A Kitchen Aid pizza wheel, it was ludicrously expensive given you can pick up a similar gadget for a few pounds, but it slices through any pizza/ topping like a knife through butter and at food shows we can cook 50 pizzas a day and cut them into 30 mini slices for sampling, so efficiency is a must!
  •         What is your greatest achievement to date ?
Creating a brand at our kitchen table and getting into onto supermarket shelves nationally within two years. We started the business with a small sum of money left to my by my late Grandmother, who was renowned for her larger than life personality and strong work ethic and it makes me very proud to think of the delight she’d take in our success. I also love when people are surprised that as a husband and wife team, people think that Chris and I would drive each other crazy living and working together – its quite the opposite, I can’t imagine anyone I’d rather run a business with.
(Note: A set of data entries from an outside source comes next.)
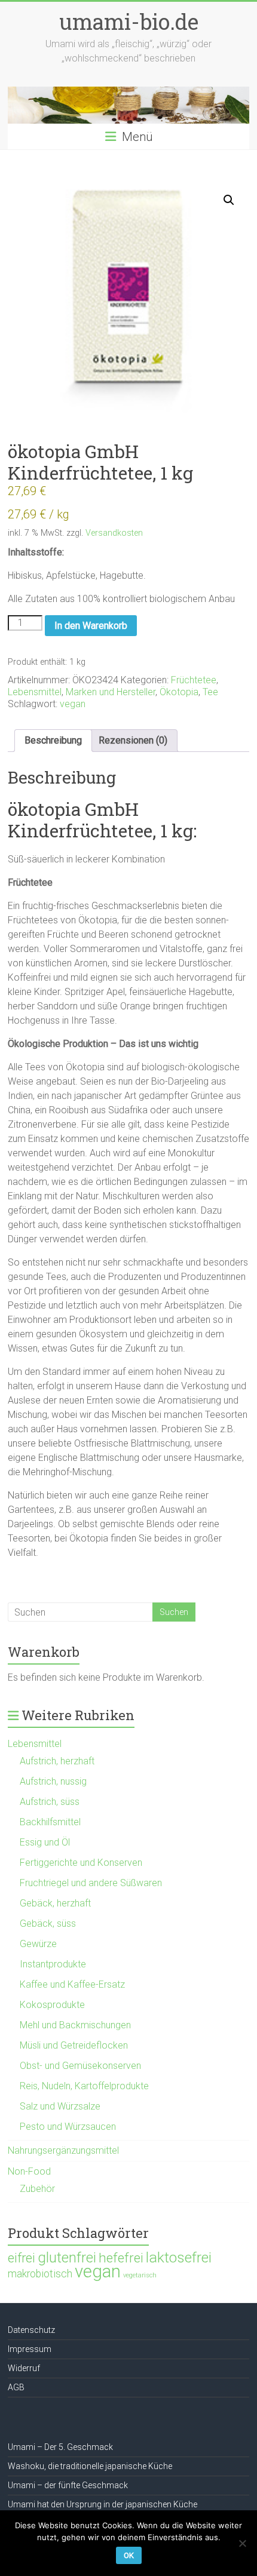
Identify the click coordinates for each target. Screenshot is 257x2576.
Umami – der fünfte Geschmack (68, 2485)
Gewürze (38, 1943)
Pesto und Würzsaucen (68, 2126)
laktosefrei (179, 2257)
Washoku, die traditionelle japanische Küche (90, 2466)
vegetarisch (140, 2275)
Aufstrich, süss (49, 1801)
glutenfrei (67, 2257)
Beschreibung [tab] (53, 740)
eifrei (21, 2257)
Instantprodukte (53, 1964)
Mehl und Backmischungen (75, 2025)
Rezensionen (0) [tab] (133, 740)
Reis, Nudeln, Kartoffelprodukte (84, 2086)
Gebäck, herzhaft (55, 1903)
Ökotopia (179, 692)
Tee (210, 692)
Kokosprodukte (52, 2004)
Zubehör (37, 2188)
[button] (229, 200)
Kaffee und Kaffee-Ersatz (72, 1984)
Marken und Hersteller (110, 692)
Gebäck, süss (48, 1923)
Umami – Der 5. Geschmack (60, 2447)
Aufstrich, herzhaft (57, 1761)
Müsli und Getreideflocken (74, 2045)
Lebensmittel (35, 692)
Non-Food (29, 2171)
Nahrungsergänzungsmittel (63, 2150)
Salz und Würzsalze (60, 2106)
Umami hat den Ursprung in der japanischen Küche (102, 2504)
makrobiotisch (40, 2274)
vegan (72, 704)
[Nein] (242, 2543)
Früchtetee (193, 680)
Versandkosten (114, 533)
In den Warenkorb (90, 625)
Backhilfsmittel (50, 1822)
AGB (16, 2387)
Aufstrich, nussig (53, 1781)
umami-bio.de (128, 21)
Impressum (29, 2349)
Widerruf (24, 2368)
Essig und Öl (45, 1842)
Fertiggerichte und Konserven (81, 1862)
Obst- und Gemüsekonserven (80, 2065)
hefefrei (121, 2257)
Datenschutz (31, 2330)
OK (129, 2555)
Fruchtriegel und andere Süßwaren (91, 1883)
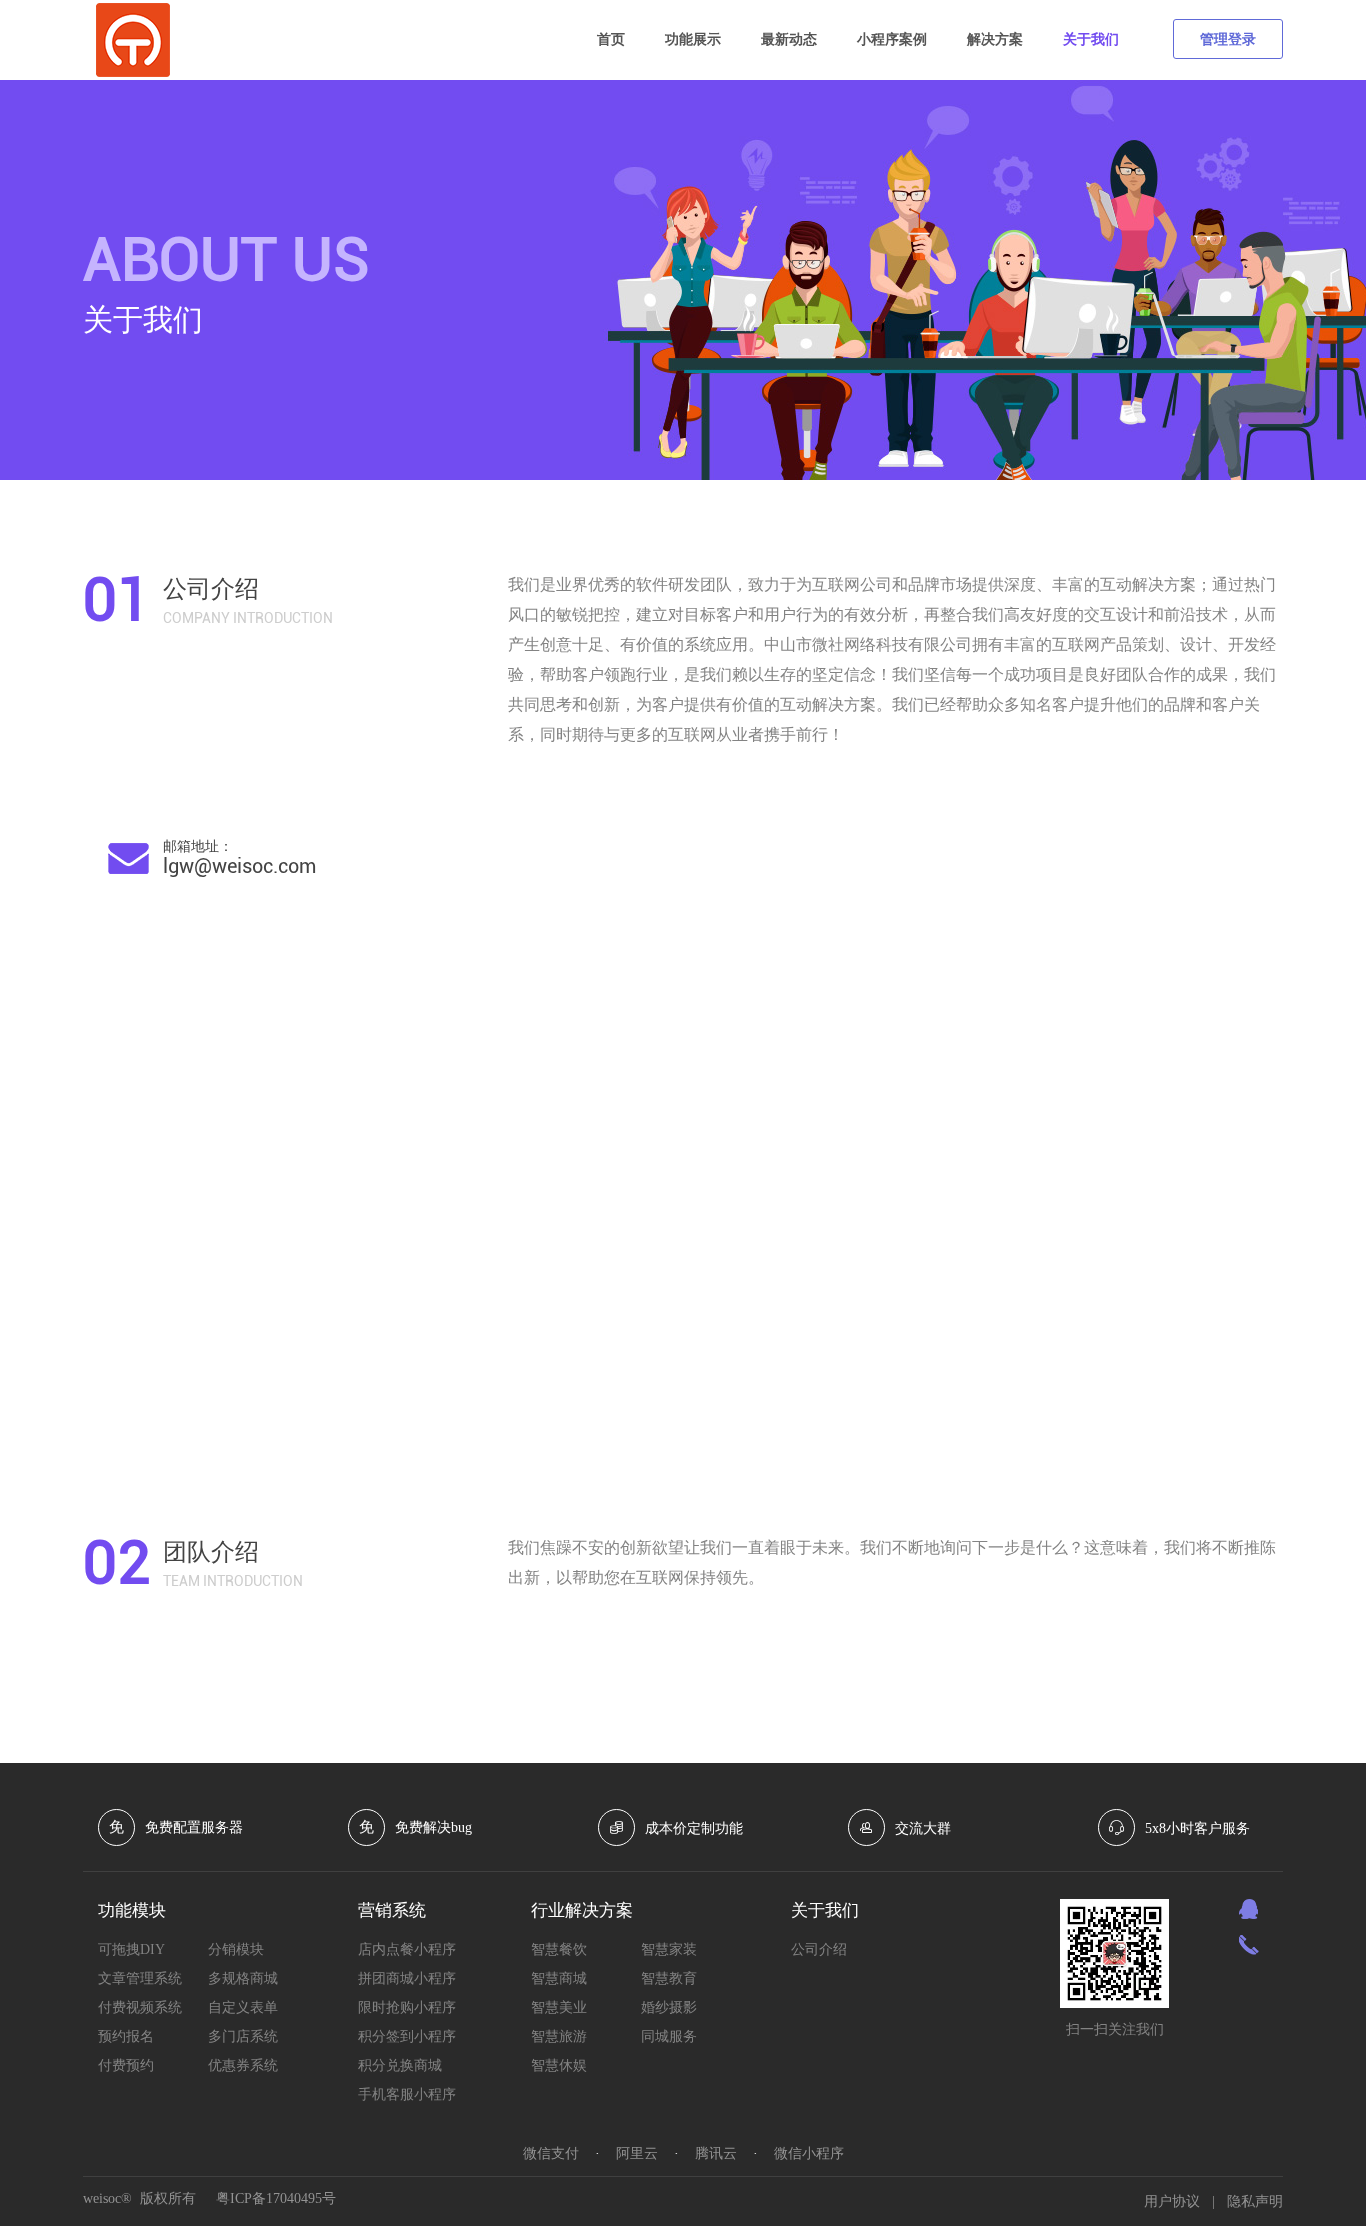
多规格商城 (243, 1978)
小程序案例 (892, 39)
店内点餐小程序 (407, 1949)
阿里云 (637, 2153)
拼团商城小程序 (407, 1978)
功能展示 (693, 39)
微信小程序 (809, 2153)
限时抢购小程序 (407, 2007)
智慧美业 (559, 2007)
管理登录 (1228, 39)
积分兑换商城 (400, 2065)
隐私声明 (1255, 2201)
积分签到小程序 (407, 2036)
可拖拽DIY (131, 1949)
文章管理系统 (140, 1978)
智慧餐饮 (559, 1949)
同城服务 (669, 2036)
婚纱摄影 (669, 2007)
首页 (611, 39)
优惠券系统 (243, 2065)
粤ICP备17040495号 (276, 2198)
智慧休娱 (559, 2065)
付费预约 (126, 2065)
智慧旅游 (559, 2036)
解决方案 (995, 39)
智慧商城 (559, 1978)
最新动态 (789, 39)
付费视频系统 (140, 2007)
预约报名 (126, 2036)
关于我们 (1091, 39)
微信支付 (551, 2153)
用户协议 (1172, 2201)
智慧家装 (669, 1949)
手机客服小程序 (407, 2094)
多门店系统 (243, 2036)
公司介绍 (819, 1949)
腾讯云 (716, 2153)
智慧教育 (669, 1978)
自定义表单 (243, 2007)
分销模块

  •         What is the worst mistake you have made ?
Making things overcomplicated – at our first food show in 2011, we were making samples so people could taste the pizza dough freshly baked. I devised an elaborate list of different toppings, and tried to re-create them on the stand only to find that it was an absolute disaster and meant timings were all over the place. Since then, we opt for tomato and mozzarella and let the dough speak for itself – I also always look to Chris to simplify things, he’s great at seeing through the detail and pulling out the one or two key elements that are important.
  •        Tell us a secret about yourself ? may be something we wouldn’t expect !
There’s not much in the food world that I don’t enjoy – sweet, savoury, all the cuisines of the world and food is always a huge part of holidays and day trips wherever I am. Not a secret, especially for someone working in the food industry, but if someone was to offer me a last meal ever, it wouldn’t be lobster or fillet steak, I’d head to a chippy in Preston city centre and order chips, cheese and gravy and sit on a bench outside to eat them, covered in vinegar! It was a student staple years ago, and still something I crave as comfort food.